CDA is very aware that the management of CDA by committee, while a fine example of inter-oil company cooperation, is proving less than optimal now that this major project is up and running. The board of directors are currently looking to appoint a third party to perform the day to day management of the operation and to improve communications with members and the outside world. CDA is a going concern today with 685 curves ordered and retrieved during December 1996, and 366 logins by members during the same period. The project is gathering steam with the capture of paper data through scanning to bitmap, and soon, there will be a tender out for the seismic phase of the project.
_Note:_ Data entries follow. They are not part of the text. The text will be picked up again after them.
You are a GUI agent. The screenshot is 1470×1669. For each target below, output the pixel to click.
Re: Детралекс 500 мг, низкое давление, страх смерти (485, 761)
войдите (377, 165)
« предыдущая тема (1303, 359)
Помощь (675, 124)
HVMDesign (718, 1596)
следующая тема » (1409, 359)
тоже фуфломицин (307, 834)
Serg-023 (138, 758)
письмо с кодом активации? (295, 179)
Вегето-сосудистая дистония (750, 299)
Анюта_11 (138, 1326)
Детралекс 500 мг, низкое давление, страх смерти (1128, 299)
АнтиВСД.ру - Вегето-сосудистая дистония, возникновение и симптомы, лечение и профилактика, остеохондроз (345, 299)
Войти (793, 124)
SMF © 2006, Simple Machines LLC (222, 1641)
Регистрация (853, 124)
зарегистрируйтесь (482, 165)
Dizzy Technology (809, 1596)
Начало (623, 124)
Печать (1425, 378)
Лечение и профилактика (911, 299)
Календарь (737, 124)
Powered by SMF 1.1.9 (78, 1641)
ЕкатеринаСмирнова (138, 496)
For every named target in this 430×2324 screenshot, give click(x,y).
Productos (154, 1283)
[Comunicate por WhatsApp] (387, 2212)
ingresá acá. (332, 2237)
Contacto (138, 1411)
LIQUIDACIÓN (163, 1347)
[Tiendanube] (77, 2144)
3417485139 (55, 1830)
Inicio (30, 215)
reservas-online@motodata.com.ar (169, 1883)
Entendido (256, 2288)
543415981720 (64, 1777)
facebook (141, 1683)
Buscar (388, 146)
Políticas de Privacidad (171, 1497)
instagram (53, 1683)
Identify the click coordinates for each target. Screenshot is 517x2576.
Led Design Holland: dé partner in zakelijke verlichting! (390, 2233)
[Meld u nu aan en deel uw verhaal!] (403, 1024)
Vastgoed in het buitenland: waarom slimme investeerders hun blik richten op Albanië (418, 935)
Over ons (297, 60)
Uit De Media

CDA members are aware that they have a "product" which may be of considerable interest to other countries, and Stewart Robinson of the DTI is very active in promoting inter-country cooperation in National Data Repositories. No firm location has been selected for the next implementation of a CDA modelled repository, but the ideal location has been described as a new exploration area - with little or no existing infrastructure to complicate the issue. The actively explored virgin territory of the offshore Falklands has been mooted as a likely candidate.